Convenor of the Virtual Bodies conference Dr Elizabeth Stephens
Convenor of the Virtual Bodies conference Dr Elizabeth Stephens
24 August 2011

Experts will gather at UQ next week to look at the human body in a new light for the Virtual Anatomies: The Cultural Impact of New Medical Imaging Technologies conference.

Held from August 30-31 at the Queensland Brain Institute, the event will assess the cultural impact of new medical imaging technologies and examine their role in reshaping how bodies are seen and what they mean in popular, commercial and clinical contexts.

"It will be the first symposium of its kind in Australia," conference convenor Dr Elizabeth Stephens said.
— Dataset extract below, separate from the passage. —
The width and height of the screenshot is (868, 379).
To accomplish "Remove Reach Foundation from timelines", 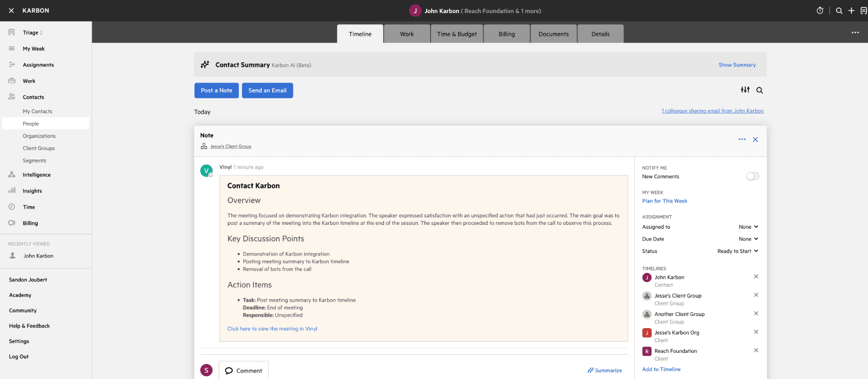I will coord(756,350).
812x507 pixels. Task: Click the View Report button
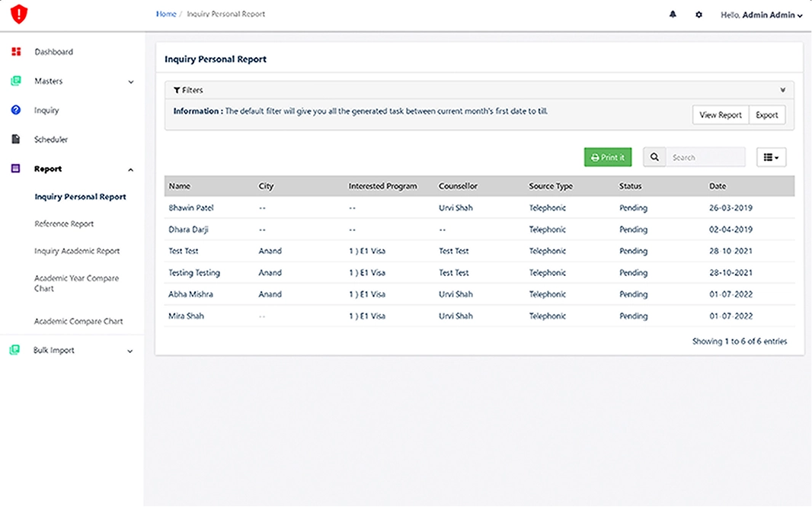720,115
Virtual Anatomies is inviting scientists, philosophers, artists, bioethicists, medical researchers, historians and cultural theorists to consider the medical, ethical, aesthetic and philosophical issues raised by the increasing use of imaging technologies in 21st century, and their important role in medical research and practice

Dr Stephens said during the past 10 years, images of the body produced by these technologies have come to circulate across a wide range of popular contexts: on television shows, in government health campaigns and for advertising commercial products.

"Advances in technology have exposed the interior anatomy of bodies and we assume what we are seeing is the truth of those bodies," Dr Stephens said.
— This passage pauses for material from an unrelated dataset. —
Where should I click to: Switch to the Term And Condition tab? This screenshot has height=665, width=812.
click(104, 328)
"It is important for researchers to understand how they these kinds of images are produced and how they acquire significance.

"The changes extend to the technologies fuelling new intersections between art, science and bodies. For instance, these new images can inspire visual artists to produce new kinds of artwork or they can encourage scientists to see the aesthetic properties of their clinical images."

As the range of technologies grows more diverse the extent to which they impact the contemporary public's idea of the body is only likely to increase.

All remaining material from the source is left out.